JUSTICE – Un jeune père de famille est jugé jusqu’à mercredi aux Assises de Loire-Atlantique. Il est soupçonné d’avoir violé deux jeunes Nantaises et agressé une troisième en 2012.

Ce père de famille se promenait, couteau en main, le long de la ligne 1 de tramway à Nantes. Il choisissait ses victimes quasiment au hasard. L’affaire examinée lundi par la cour d’Assises est, rapporte Ouest-France ce mardi , "exceptionnelle". L’homme en question est en effet accusé d’avoir violé deux jeunes Nantaises et agressé sexuellement une troisième femme.

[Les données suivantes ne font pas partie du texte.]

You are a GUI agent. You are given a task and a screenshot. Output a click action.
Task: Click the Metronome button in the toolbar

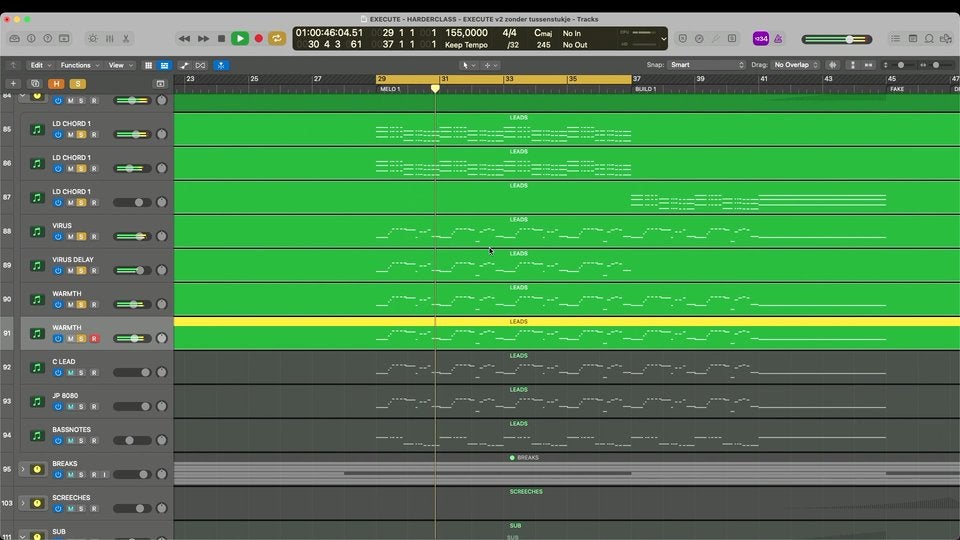coord(777,38)
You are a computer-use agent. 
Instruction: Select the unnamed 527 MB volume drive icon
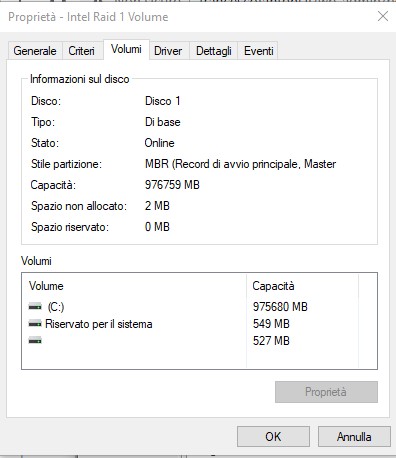tap(35, 341)
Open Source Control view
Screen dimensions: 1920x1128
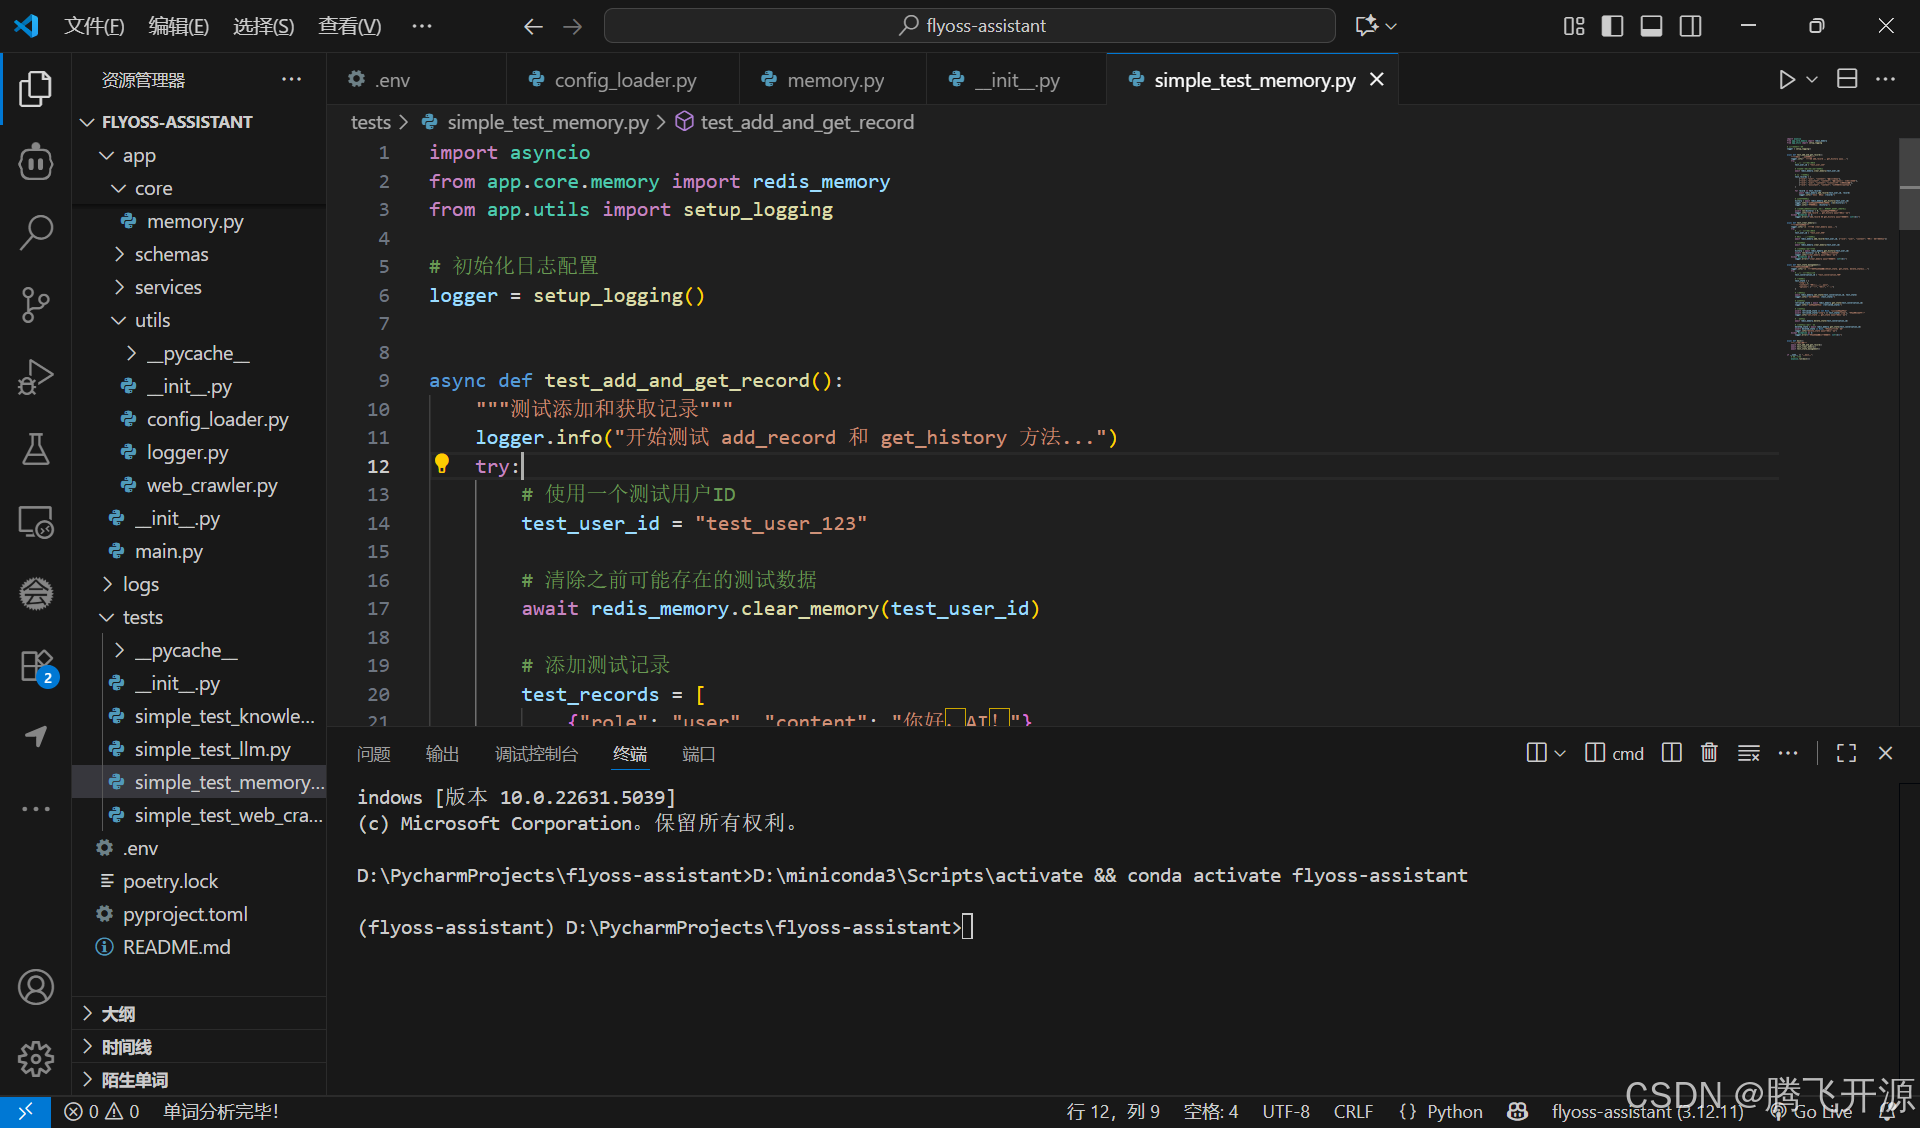pyautogui.click(x=36, y=304)
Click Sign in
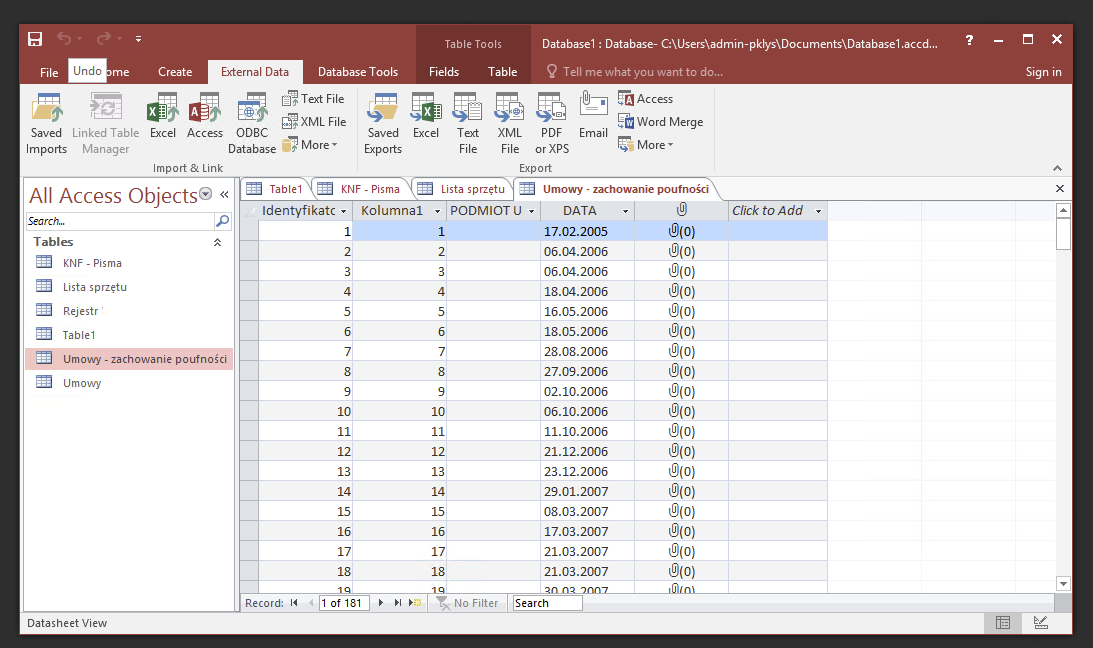Screen dimensions: 1093x648 pos(1043,71)
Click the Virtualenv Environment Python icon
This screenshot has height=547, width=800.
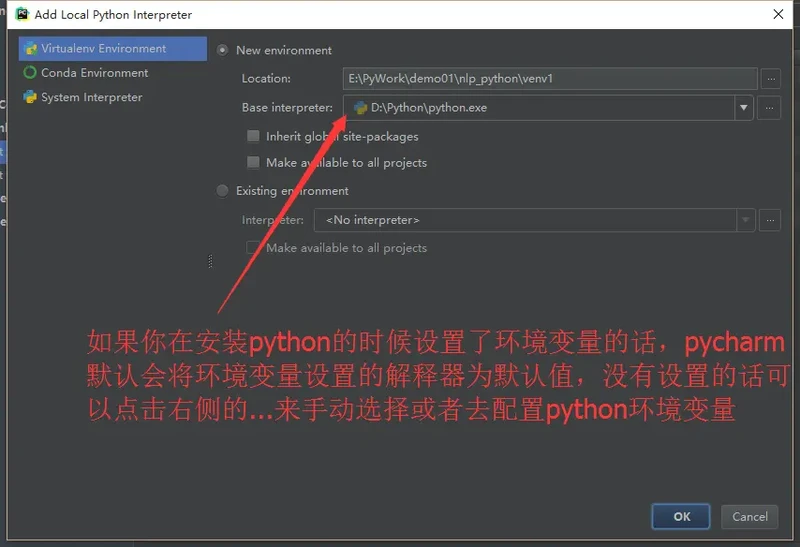click(x=30, y=48)
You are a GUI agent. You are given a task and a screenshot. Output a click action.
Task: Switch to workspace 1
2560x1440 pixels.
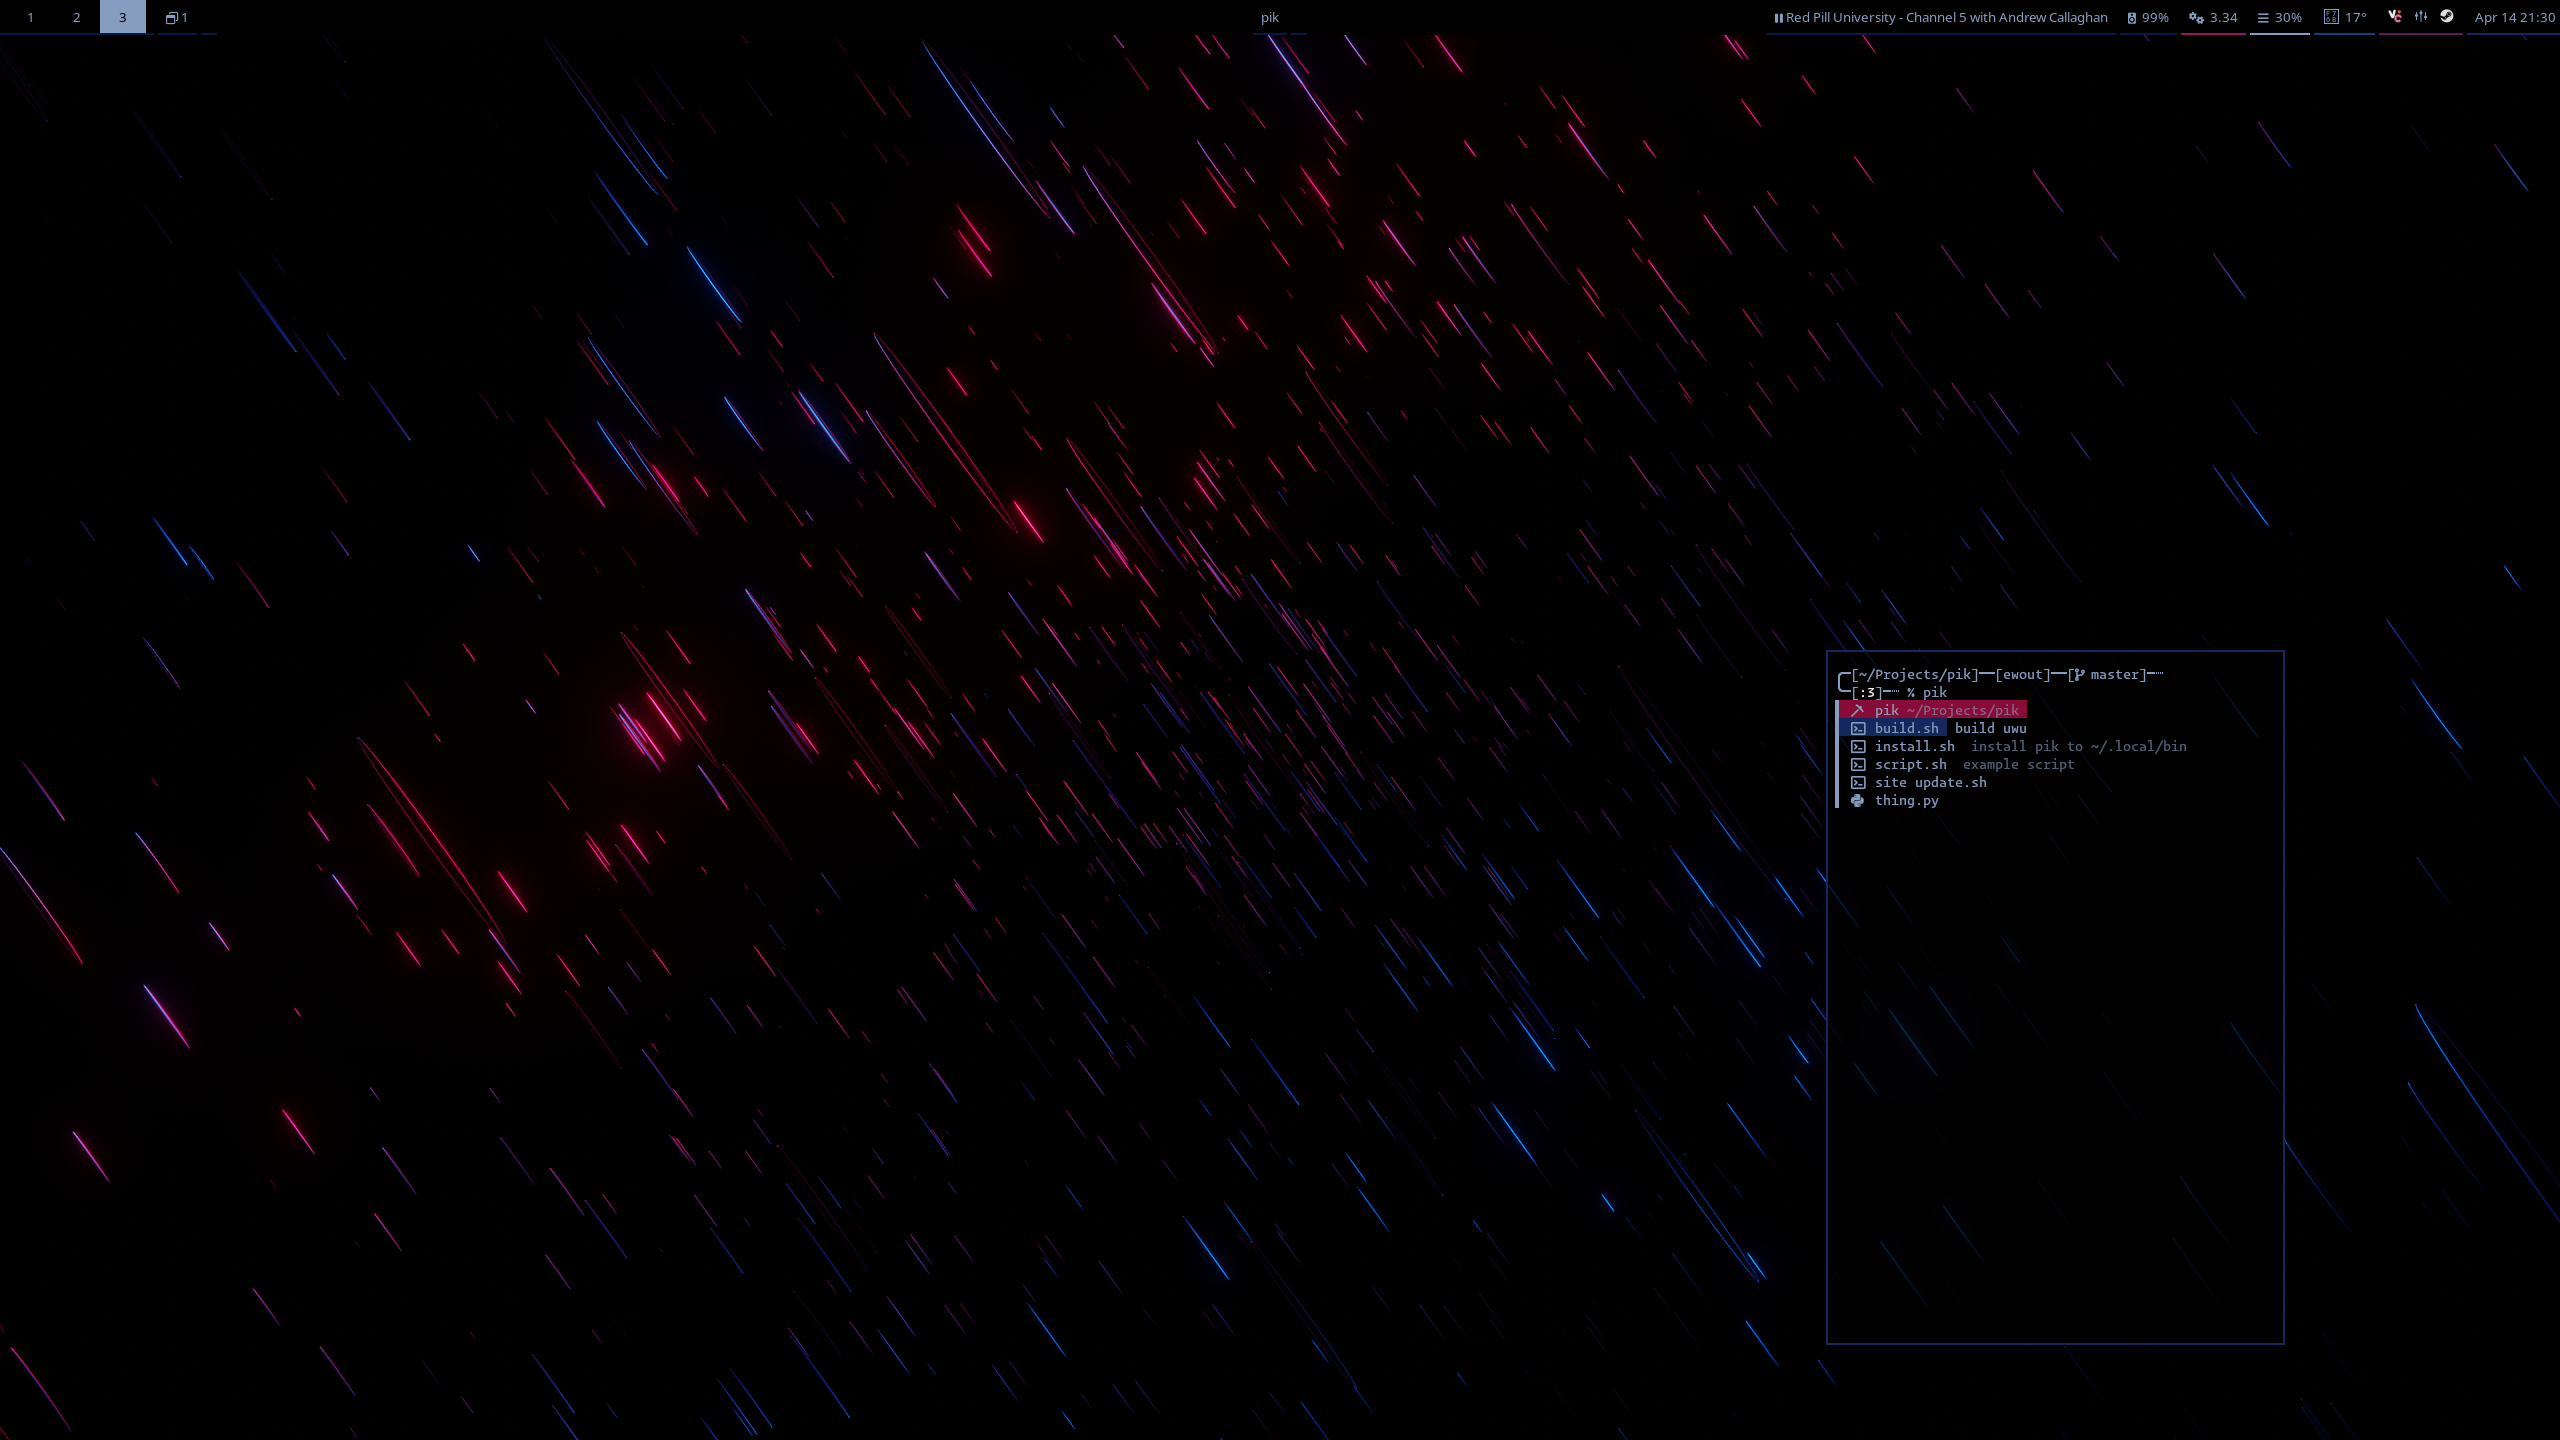coord(30,17)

L’accusé a 29 ans, est "menu, pas très grand et a un cheveu sur la langue". D’après le quotidien régional, il a perdu 40 kg depuis son incarcération il y a 2 ans. Il était tout autre, au moment des évènements : "Un homme massif en ébullition qui agressait les femmes en les couvrant d’insultes". Il a été arrêté par la police, pris sur le fait en décembre 2012, alors qu’il s’apprêtait à commettre une nouvelle agression. A chaque fois, le mode opérationnel était le même : il repérait une jeune fille dans le tramway, la suivait, et lui mettait un couteau de cuisine sous la gorge pour l’emmener dans un recoin.

Il fumait 15 à 20 joints par jour

C’est ainsi qu’il aurait violé la première de ses victimes, le 27 novembre 2012 : alors qu’une jeune fille de 18 ans sortait descendait de la rame à l’arrêt François-Mitterrand, il lui a placé son cran d’arrêt sous le cou, lui a volé téléphone et portefeuille, avant de l’entraîner dans une cave. Une enquête avait ouverte à la suite de cette affaire, et les policiers de la brigade des mœurs s’étaient saisis du dossier.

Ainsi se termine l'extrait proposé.